The data must be copied over exactly and in full.

=== THE DATA ===

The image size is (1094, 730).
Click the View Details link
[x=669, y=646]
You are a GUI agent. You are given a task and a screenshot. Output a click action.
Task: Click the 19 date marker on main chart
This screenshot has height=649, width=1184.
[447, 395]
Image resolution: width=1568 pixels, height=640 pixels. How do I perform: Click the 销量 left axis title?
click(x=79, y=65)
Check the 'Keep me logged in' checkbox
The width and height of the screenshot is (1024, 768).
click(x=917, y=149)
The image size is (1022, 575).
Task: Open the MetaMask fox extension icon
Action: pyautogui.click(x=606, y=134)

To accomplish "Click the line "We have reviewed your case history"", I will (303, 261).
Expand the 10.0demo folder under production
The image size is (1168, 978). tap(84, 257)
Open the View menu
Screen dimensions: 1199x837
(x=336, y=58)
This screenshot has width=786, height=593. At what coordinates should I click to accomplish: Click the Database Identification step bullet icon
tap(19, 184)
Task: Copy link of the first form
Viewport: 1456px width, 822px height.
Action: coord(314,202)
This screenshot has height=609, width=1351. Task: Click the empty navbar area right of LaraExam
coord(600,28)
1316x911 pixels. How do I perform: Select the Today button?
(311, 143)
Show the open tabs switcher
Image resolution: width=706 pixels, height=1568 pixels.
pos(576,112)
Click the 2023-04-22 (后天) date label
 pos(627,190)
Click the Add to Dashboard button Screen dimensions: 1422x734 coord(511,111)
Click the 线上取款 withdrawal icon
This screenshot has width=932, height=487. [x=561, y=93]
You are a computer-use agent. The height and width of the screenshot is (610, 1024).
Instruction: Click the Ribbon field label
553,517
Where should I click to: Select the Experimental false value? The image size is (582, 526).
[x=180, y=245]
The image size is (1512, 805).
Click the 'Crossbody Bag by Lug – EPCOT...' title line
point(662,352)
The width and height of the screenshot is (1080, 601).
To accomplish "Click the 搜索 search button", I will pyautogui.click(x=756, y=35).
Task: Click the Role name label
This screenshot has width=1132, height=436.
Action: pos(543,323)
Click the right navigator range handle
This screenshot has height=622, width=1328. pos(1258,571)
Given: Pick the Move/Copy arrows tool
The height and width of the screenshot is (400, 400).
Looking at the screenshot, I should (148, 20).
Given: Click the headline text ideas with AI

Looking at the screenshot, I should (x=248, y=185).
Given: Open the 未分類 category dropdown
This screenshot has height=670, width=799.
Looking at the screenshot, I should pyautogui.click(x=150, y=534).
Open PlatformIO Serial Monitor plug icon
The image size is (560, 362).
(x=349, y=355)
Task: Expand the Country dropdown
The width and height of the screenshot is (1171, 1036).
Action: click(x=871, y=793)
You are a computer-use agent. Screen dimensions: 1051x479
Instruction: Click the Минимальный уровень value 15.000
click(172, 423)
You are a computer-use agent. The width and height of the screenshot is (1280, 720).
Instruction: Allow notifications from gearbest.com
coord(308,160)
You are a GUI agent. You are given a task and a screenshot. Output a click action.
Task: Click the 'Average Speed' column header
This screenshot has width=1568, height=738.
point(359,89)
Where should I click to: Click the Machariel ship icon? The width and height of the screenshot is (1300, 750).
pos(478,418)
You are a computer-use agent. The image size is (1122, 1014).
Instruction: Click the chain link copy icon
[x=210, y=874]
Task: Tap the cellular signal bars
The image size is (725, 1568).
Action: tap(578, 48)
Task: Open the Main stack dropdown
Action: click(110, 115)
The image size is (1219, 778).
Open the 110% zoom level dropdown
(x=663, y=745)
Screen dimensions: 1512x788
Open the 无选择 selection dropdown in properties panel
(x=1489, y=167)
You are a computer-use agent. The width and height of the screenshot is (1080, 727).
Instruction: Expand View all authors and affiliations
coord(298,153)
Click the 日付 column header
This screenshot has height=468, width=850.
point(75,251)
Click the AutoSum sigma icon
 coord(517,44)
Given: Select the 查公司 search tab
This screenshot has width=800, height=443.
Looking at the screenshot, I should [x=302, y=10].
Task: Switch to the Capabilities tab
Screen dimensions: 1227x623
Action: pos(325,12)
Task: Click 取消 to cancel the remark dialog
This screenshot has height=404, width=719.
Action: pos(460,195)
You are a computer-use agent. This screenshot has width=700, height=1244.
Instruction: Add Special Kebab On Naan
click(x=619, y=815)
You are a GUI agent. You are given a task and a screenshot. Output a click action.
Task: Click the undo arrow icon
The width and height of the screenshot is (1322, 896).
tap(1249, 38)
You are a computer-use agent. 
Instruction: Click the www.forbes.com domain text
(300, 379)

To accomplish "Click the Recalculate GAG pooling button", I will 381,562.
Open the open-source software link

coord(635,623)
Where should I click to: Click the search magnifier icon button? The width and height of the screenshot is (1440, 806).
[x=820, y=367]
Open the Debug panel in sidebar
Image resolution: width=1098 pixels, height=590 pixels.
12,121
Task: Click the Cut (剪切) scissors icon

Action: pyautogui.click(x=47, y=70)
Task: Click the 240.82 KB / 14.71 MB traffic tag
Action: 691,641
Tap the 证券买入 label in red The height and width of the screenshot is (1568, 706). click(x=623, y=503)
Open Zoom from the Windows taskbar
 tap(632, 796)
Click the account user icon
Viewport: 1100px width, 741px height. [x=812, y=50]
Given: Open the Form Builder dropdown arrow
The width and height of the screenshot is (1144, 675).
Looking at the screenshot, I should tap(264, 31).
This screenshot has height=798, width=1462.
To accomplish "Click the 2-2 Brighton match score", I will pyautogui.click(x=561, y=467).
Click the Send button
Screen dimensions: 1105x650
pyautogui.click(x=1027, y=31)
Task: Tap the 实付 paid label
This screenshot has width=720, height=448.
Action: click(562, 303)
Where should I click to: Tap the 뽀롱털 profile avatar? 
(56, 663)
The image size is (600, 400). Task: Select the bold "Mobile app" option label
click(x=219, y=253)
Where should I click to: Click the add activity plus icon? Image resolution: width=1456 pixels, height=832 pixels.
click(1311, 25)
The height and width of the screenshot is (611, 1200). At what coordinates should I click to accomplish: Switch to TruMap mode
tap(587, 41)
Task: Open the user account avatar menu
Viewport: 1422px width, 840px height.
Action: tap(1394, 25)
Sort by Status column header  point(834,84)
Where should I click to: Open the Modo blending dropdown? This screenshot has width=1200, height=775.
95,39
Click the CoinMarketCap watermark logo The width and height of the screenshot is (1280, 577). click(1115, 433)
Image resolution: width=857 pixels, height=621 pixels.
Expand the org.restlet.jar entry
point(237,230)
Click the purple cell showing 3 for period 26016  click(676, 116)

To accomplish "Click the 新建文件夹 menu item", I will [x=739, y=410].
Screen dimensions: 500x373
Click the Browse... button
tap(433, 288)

===

* _FINISHED TASK_
The image size is (1094, 730).
Click the View Details link
[x=669, y=646]
You are a GUI agent. You are given a task and a screenshot. Output a click action.
Task: Click the 19 date marker on main chart
This screenshot has height=649, width=1184.
[447, 395]
Image resolution: width=1568 pixels, height=640 pixels. How do I perform: Click the 销量 left axis title?
click(x=79, y=65)
Check the 'Keep me logged in' checkbox
The width and height of the screenshot is (1024, 768).
click(x=917, y=149)
The image size is (1022, 575).
Task: Open the MetaMask fox extension icon
Action: pyautogui.click(x=606, y=134)

To accomplish "Click the line "We have reviewed your case history"", I will (303, 261).
Expand the 10.0demo folder under production
The image size is (1168, 978). tap(84, 257)
Open the View menu
Screen dimensions: 1199x837
(x=336, y=58)
This screenshot has width=786, height=593. At what coordinates should I click to accomplish: Click the Database Identification step bullet icon
tap(19, 184)
Task: Copy link of the first form
Viewport: 1456px width, 822px height.
Action: coord(314,202)
This screenshot has height=609, width=1351. Task: Click the empty navbar area right of LaraExam
coord(600,28)
1316x911 pixels. How do I perform: Select the Today button?
(311, 143)
Show the open tabs switcher
Image resolution: width=706 pixels, height=1568 pixels.
pos(576,112)
Click the 2023-04-22 (后天) date label
 pos(627,190)
Click the Add to Dashboard button Screen dimensions: 1422x734 coord(511,111)
Click the 线上取款 withdrawal icon
This screenshot has width=932, height=487. [x=561, y=93]
You are a computer-use agent. The height and width of the screenshot is (610, 1024).
Instruction: Click the Ribbon field label
553,517
Where should I click to: Select the Experimental false value? The image size is (582, 526).
[x=180, y=245]
The image size is (1512, 805).
Click the 'Crossbody Bag by Lug – EPCOT...' title line
point(662,352)
The width and height of the screenshot is (1080, 601).
To accomplish "Click the 搜索 search button", I will pyautogui.click(x=756, y=35).
Task: Click the Role name label
This screenshot has width=1132, height=436.
Action: pos(543,323)
Click the right navigator range handle
This screenshot has height=622, width=1328. pos(1258,571)
Given: Pick the Move/Copy arrows tool
The height and width of the screenshot is (400, 400).
Looking at the screenshot, I should (148, 20).
Given: Click the headline text ideas with AI

Looking at the screenshot, I should (x=248, y=185).
Given: Open the 未分類 category dropdown
This screenshot has height=670, width=799.
Looking at the screenshot, I should pyautogui.click(x=150, y=534).
Open PlatformIO Serial Monitor plug icon
The image size is (560, 362).
(x=349, y=355)
Task: Expand the Country dropdown
The width and height of the screenshot is (1171, 1036).
Action: click(x=871, y=793)
You are a computer-use agent. Screen dimensions: 1051x479
Instruction: Click the Минимальный уровень value 15.000
click(172, 423)
You are a computer-use agent. The width and height of the screenshot is (1280, 720).
Instruction: Allow notifications from gearbest.com
coord(308,160)
You are a GUI agent. You are given a task and a screenshot. Output a click action.
Task: Click the 'Average Speed' column header
This screenshot has width=1568, height=738.
point(359,89)
Where should I click to: Click the Machariel ship icon? The width and height of the screenshot is (1300, 750).
pos(478,418)
You are a computer-use agent. The image size is (1122, 1014).
Instruction: Click the chain link copy icon
[x=210, y=874]
Task: Tap the cellular signal bars
The image size is (725, 1568).
Action: tap(578, 48)
Task: Open the Main stack dropdown
Action: click(110, 115)
The image size is (1219, 778).
Open the 110% zoom level dropdown
(x=663, y=745)
Screen dimensions: 1512x788
Open the 无选择 selection dropdown in properties panel
(x=1489, y=167)
You are a computer-use agent. The width and height of the screenshot is (1080, 727).
Instruction: Expand View all authors and affiliations
coord(298,153)
Click the 日付 column header
This screenshot has height=468, width=850.
point(75,251)
Click the AutoSum sigma icon
 coord(517,44)
Given: Select the 查公司 search tab
This screenshot has width=800, height=443.
Looking at the screenshot, I should [x=302, y=10].
Task: Switch to the Capabilities tab
Screen dimensions: 1227x623
Action: pos(325,12)
Task: Click 取消 to cancel the remark dialog
This screenshot has height=404, width=719.
Action: pos(460,195)
You are a computer-use agent. This screenshot has width=700, height=1244.
Instruction: Add Special Kebab On Naan
click(x=619, y=815)
You are a GUI agent. You are given a task and a screenshot. Output a click action.
Task: Click the undo arrow icon
The width and height of the screenshot is (1322, 896).
tap(1249, 38)
You are a computer-use agent. 
Instruction: Click the www.forbes.com domain text
(300, 379)

To accomplish "Click the Recalculate GAG pooling button", I will 381,562.
Open the open-source software link

coord(635,623)
Where should I click to: Click the search magnifier icon button? The width and height of the screenshot is (1440, 806).
[x=820, y=367]
Open the Debug panel in sidebar
Image resolution: width=1098 pixels, height=590 pixels.
12,121
Task: Click the Cut (剪切) scissors icon

Action: pyautogui.click(x=47, y=70)
Task: Click the 240.82 KB / 14.71 MB traffic tag
Action: 691,641
Tap the 证券买入 label in red The height and width of the screenshot is (1568, 706). click(x=623, y=503)
Open Zoom from the Windows taskbar
 tap(632, 796)
Click the account user icon
Viewport: 1100px width, 741px height. [x=812, y=50]
Given: Open the Form Builder dropdown arrow
The width and height of the screenshot is (1144, 675).
Looking at the screenshot, I should tap(264, 31).
This screenshot has height=798, width=1462.
To accomplish "Click the 2-2 Brighton match score", I will pyautogui.click(x=561, y=467).
Click the Send button
Screen dimensions: 1105x650
pyautogui.click(x=1027, y=31)
Task: Tap the 实付 paid label
This screenshot has width=720, height=448.
Action: click(562, 303)
Where should I click to: Tap the 뽀롱털 profile avatar? 
(56, 663)
The image size is (600, 400). Task: Select the bold "Mobile app" option label
click(x=219, y=253)
Where should I click to: Click the add activity plus icon? Image resolution: width=1456 pixels, height=832 pixels.
click(1311, 25)
The height and width of the screenshot is (611, 1200). At what coordinates should I click to accomplish: Switch to TruMap mode
tap(587, 41)
Task: Open the user account avatar menu
Viewport: 1422px width, 840px height.
Action: tap(1394, 25)
Sort by Status column header  point(834,84)
Where should I click to: Open the Modo blending dropdown? This screenshot has width=1200, height=775.
95,39
Click the CoinMarketCap watermark logo The width and height of the screenshot is (1280, 577). click(1115, 433)
Image resolution: width=857 pixels, height=621 pixels.
Expand the org.restlet.jar entry
point(237,230)
Click the purple cell showing 3 for period 26016  click(676, 116)

To accomplish "Click the 新建文件夹 menu item", I will [x=739, y=410].
Screen dimensions: 500x373
Click the Browse... button
tap(433, 288)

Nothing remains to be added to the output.